The profile output is a tree of query nodes. Each node reports:

Field	Meaning
`type`	Lucene query class (e.g., `BooleanQuery`, `TermQuery`, `WildcardQuery`)
`description`	The query’s string representation
`time_in_nanos`	Total wall-clock time for this query node
`breakdown`	Sub-timings: `build_scorer`, `next_doc`, `advance`, `score`, `match`
`children`	Child query nodes (for compound queries)

// Extract the slowest query clause from profile output

public record QueryProfile(
    String type,
    String description,
    long timeNanos,
    Map<String, Long> breakdown
) {}

public List<QueryProfile> extractSlowClauses(SearchResponse<DocPage> response,
        long thresholdMs) {

    List<QueryProfile> slowClauses = new ArrayList<>();

    for (var shardProfile : response.profile().shards()) {
        for (var searchProfile : shardProfile.searches()) {
            for (var queryProfile : searchProfile.query()) {
                collectSlowClauses(queryProfile, thresholdMs, slowClauses);
            }
        }
    }

    return slowClauses.stream()
        .sorted(Comparator.comparingLong(QueryProfile::timeNanos).reversed())
        .toList();
}

private void collectSlowClauses(
        co.elastic.clients.elasticsearch.core.search.QueryProfile node,
        long thresholdMs,
        List<QueryProfile> results) {

    long timeMs = node.timeInNanos() / 1_000_000;
    if (timeMs >= thresholdMs) {
        results.add(new QueryProfile(
            node.type(),
            node.description(),
            node.timeInNanos(),
            node.breakdown()
        ));
    }

    if (node.children() != null) {
        for (var child : node.children()) {
            collectSlowClauses(child, thresholdMs, results);
        }
    }
}

Common Profile Patterns

Pattern	Profile Signature	Root Cause	Fix
Wildcard scan	`WildcardQuery` with high `next_doc` count	Leading wildcard `error`	Use n-gram field or keyword search
Deep scoring	`FunctionScoreQuery` with high `score` time	Complex score function	Simplify or use rescore on top N
Many clause expansion	`BooleanQuery` with 1000+ children	Fuzzy query or synonym expansion	Limit fuzzy expansion, reduce synonyms
Slow fetch	Low query time, high fetch time	Large `_source`, many highlight fields	Use source filtering, limit highlights

Slow Logs

The Profile API is for ad-hoc diagnosis. Slow logs are for production monitoring.
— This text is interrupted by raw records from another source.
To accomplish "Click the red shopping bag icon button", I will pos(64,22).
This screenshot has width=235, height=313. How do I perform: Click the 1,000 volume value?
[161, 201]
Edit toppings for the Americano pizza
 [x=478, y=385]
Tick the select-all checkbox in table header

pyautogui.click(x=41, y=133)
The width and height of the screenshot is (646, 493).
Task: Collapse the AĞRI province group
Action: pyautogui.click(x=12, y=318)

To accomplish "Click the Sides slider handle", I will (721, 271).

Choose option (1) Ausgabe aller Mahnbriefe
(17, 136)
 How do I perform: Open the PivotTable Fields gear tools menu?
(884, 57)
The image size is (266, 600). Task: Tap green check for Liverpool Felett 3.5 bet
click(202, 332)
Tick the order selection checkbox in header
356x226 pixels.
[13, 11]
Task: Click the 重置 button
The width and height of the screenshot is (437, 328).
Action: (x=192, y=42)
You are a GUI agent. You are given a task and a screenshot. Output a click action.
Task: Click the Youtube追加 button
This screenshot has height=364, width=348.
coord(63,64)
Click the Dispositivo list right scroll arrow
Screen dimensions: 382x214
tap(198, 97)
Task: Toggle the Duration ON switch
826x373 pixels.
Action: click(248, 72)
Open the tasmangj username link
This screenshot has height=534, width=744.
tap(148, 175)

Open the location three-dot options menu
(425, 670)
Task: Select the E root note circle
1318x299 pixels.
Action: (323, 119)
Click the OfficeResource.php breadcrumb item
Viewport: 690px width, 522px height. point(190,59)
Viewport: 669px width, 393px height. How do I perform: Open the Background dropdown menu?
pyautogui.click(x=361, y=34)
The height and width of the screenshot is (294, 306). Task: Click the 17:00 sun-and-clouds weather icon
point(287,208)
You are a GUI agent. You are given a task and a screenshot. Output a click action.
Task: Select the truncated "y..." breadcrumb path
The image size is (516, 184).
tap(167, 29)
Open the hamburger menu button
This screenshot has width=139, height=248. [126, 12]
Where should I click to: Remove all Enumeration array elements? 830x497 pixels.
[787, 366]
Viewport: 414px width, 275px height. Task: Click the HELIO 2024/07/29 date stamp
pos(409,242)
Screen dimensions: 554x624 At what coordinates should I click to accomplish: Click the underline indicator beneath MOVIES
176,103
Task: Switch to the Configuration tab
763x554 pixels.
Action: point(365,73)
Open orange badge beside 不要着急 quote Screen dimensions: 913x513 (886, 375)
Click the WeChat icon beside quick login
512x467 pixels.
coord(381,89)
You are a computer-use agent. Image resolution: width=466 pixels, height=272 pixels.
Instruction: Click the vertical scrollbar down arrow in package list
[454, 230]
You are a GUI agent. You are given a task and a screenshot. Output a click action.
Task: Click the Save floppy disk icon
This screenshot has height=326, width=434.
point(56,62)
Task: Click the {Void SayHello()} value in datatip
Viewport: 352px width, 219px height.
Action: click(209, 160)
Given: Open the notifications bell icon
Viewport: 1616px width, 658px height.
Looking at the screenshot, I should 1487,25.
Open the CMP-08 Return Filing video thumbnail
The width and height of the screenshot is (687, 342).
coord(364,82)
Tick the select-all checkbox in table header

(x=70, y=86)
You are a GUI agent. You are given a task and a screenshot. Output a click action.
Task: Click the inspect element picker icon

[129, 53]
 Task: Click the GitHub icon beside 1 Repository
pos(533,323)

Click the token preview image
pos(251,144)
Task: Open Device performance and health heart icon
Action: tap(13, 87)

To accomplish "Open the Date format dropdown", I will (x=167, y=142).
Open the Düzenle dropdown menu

They log queries and fetches that exceed a time threshold.

# Index-level slow log settings
index.search.slowlog.threshold.query.warn: 5s
index.search.slowlog.threshold.query.info: 2s
index.search.slowlog.threshold.query.debug: 500ms
index.search.slowlog.threshold.query.trace: 100ms

index.search.slowlog.threshold.fetch.warn: 1s
index.search.slowlog.threshold.fetch.info: 500ms

# Log the full query source (required for debugging)
index.search.slowlog.level: info
index.search.slowlog.source: 1000 # Max chars of query source to log

// Set slow log thresholds via the Java client

public void configureSlowLogs(String indexName) throws IOException {
    client.indices().putSettings(ps -> ps
        .index(indexName)
        .settings(s -> s
            .putAll(Map.of(
                "index.search.slowlog.threshold.query.warn",
                JsonData.of("5s"),
                "index.search.slowlog.threshold.query.info",
                JsonData.of("2s"),
                "index.search.slowlog.threshold.query.debug",
                JsonData.of("500ms"),
                "index.search.slowlog.threshold.fetch.warn",
                JsonData.of("1s"),
                "index.search.slowlog.source",
                JsonData.of("2000")
            ))
        )
    );
}

The Decision Rule

Enable slow logs on all production indices with query.warn: 5s and query.info: 2s. These thresholds catch pathological queries without flooding the log.

Use the Profile API for targeted investigation after slow logs identify a problematic query. The Profile API adds significant overhead (20-50%) and should not be enabled for production traffic.

Focus on the breakdown.next_doc and breakdown.advance counters in the profile output. High values for these counters indicate that the query is scanning many documents rather than using the inverted index efficiently. This points to wildcard queries, regex queries, or script queries that bypass the index.